A little trick: Most of the time you’ll find the video crew to be very polite and respectful. Sometimes the best way to get information to a reporter is to “bend the ear” of the crew. They’ll pass that information on if he or she thinks it’s important to get the story narrative correct.
But what do you do if you’re approached by a hostile reporter asking leading questions, e.g., “Aren’t you concerned about Lake Worth’s road and pothole repairs? All that construction going on creating more traffic accidents and road safety issues?”.

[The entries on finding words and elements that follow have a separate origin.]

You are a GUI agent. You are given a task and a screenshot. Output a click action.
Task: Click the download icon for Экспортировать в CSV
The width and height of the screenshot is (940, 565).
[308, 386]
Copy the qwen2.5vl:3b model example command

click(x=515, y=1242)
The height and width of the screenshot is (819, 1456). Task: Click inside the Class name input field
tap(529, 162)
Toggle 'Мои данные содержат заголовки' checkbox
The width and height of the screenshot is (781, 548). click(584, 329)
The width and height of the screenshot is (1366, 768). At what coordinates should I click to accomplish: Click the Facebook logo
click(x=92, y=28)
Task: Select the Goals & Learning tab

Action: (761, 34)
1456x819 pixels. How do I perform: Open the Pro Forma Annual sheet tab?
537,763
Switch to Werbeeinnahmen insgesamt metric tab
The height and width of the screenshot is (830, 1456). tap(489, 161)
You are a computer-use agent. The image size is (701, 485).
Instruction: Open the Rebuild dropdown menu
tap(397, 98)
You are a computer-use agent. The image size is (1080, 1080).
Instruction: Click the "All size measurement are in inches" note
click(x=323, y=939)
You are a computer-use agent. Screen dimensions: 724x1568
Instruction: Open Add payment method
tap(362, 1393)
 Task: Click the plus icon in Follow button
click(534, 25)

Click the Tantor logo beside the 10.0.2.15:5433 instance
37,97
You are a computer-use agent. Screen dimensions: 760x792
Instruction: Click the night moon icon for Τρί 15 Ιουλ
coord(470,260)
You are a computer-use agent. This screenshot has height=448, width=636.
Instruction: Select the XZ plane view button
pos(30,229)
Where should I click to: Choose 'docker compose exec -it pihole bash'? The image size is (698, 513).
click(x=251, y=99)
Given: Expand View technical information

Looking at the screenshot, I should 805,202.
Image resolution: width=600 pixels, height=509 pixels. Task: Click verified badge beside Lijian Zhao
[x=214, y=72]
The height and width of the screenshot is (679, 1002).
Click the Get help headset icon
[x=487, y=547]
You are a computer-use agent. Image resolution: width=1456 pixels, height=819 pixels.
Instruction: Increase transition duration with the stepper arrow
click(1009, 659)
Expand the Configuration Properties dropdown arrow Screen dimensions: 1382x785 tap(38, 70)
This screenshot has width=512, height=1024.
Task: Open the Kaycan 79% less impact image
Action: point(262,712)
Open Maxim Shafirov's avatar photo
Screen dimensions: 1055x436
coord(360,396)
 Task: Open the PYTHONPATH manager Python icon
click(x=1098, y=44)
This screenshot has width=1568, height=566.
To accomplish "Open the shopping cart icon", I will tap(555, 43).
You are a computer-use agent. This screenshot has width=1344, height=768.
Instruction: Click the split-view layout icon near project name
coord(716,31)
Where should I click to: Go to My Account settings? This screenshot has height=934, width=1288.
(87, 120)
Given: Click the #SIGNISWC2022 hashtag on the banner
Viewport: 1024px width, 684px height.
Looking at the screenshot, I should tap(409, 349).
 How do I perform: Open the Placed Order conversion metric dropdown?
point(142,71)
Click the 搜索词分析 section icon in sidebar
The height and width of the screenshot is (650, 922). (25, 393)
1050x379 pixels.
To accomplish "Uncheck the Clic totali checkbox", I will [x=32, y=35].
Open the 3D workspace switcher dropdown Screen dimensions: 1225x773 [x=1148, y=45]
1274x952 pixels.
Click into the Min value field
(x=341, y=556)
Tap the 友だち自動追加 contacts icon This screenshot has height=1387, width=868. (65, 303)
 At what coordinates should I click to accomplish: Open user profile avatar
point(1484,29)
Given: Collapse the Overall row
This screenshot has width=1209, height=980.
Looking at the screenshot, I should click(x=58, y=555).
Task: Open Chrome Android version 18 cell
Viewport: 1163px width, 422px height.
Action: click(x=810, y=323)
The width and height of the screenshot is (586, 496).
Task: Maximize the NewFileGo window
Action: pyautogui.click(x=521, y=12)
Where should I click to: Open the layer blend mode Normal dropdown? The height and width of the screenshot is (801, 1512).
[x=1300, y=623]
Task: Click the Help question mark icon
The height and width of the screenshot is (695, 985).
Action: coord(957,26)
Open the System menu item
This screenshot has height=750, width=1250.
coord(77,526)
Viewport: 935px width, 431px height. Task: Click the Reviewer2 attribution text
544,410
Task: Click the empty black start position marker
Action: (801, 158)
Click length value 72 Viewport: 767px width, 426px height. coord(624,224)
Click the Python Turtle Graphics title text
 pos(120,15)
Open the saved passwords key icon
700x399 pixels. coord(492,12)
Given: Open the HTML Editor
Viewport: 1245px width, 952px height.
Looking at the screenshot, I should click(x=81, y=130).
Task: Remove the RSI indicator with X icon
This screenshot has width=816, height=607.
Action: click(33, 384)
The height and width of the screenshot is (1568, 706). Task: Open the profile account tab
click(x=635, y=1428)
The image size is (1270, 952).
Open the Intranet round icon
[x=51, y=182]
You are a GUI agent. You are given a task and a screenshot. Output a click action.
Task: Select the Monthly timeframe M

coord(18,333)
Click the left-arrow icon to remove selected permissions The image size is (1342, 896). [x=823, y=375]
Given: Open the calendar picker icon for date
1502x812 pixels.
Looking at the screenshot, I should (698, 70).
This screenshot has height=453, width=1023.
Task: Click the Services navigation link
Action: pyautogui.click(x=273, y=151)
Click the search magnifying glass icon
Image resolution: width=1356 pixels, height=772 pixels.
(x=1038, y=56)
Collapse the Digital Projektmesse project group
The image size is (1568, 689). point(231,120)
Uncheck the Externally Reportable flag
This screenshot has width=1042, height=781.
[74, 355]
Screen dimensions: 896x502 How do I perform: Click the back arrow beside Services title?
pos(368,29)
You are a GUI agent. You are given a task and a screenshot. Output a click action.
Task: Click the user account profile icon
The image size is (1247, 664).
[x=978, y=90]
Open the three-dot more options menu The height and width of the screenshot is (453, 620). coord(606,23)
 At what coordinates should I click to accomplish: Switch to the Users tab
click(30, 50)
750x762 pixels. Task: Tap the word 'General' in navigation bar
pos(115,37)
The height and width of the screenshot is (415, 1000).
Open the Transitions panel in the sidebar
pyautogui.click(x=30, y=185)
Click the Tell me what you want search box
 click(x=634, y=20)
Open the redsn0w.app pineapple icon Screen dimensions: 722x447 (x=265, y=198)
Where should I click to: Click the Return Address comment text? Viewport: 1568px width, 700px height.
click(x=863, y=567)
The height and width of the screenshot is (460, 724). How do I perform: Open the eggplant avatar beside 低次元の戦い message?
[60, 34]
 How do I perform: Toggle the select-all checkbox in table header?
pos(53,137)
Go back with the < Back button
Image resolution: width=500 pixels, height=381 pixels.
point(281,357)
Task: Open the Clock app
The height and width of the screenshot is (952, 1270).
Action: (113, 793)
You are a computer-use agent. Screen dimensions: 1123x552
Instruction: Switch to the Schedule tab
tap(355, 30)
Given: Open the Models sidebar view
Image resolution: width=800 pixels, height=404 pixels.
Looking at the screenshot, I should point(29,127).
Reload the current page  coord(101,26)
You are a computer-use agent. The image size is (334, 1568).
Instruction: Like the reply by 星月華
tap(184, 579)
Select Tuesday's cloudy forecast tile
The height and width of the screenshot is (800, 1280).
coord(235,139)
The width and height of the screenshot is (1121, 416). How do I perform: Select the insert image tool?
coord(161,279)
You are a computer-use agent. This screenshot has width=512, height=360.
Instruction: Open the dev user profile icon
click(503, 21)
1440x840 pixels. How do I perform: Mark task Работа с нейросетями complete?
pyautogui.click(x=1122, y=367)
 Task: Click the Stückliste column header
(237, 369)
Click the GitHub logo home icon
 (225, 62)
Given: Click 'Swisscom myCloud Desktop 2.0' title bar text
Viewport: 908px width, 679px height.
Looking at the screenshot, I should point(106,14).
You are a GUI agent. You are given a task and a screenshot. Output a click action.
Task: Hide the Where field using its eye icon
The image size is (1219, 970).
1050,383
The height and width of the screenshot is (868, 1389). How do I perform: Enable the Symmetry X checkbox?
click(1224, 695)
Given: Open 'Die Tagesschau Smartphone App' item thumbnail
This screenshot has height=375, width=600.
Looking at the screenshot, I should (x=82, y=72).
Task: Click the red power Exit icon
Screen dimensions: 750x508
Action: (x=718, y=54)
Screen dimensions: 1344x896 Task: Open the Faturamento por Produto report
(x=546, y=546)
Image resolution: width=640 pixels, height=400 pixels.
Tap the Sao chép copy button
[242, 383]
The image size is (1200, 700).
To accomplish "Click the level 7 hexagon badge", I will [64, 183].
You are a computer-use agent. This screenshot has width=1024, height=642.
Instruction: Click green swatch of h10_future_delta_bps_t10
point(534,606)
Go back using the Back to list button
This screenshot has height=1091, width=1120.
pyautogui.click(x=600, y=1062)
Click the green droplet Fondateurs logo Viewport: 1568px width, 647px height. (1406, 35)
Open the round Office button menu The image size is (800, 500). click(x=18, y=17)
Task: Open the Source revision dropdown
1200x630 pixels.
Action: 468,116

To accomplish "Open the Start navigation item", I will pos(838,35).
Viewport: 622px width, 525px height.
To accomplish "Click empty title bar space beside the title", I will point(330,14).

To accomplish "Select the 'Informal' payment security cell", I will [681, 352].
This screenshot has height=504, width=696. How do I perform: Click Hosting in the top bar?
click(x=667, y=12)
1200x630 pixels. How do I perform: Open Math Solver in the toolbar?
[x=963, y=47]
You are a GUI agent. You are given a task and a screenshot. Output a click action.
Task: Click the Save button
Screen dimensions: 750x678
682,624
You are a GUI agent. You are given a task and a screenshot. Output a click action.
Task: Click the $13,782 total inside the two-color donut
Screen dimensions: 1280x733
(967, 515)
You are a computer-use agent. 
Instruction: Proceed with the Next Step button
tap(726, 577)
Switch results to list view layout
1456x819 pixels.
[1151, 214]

First pause! Never respond quickly. Take your time and think it out for a moment. Then. . .
- “Rephrase the question”
- “Give to Get”
- Rephrase the question: Respond to the reporter with something like this, “Have you seen all the potholes in so many City neighborhoods? If you want to learn more visit the City’s website. There is a lot of information about what is happening. And the City is moving ahead with the Park of Commerce as well to help struggling areas west of I-95. Would you like to go and see this for yourself? I can give you directions.”
- Give to Get: Give information to the reporter to Get positive media coverage, such as saying, “The public in Lake Worth is excited the bond referendum passed last November to fix our roads and potholes. But did you know a similar referendum failed in 2014 by just 25 votes? Those critics of the 2014 bond also opposed the referendum in 2016 too. [then raise your voice for emphasis] And get this! This is the same group that was against the City’s new LED street lighting too. Have you thought of asking those people why they oppose so many improvements?”
Rephrase the question and then “Give to Get”.Now for an example: A news crew showed up at Lake Worth City Hall last year (see video below) during discussion about moving forward with the referendum to fix the roads and potholes. However, despite all the efforts by one particular City commissioner to put a negative “spin” on the referendum, he failed. The November referendum later passed overwhelmingly with 69% saying, “Yes” to the bond. The positive message won the day at that Commission meeting.
If you see an interview in progress and hear false and misleading information being given to a reporter don’t hesitate to get the facts out. Approach the reporter and ask to be interviewed and remember to be polite, respectful, stay calm, and don’t get too excited. Just stick to the facts.
Study the body language closely in the video below, e.g., hand gestures, posture, reassuring facial expressions, smiles, and try using these techniques the next time you’re interviewed by the media and press (please note, proceed to the 3:00 mark in the video and practice these techniques yourself in front of a mirror):
*Very Important: If you’re interviewed by the TV news or press ALWAYS GET THE REPORTERS CONTACT INFORMATION, either a business card or write down their phone number and/or email. When the news hits the print edition or airs on TV and there is a reporting error you want that corrected as soon as possible.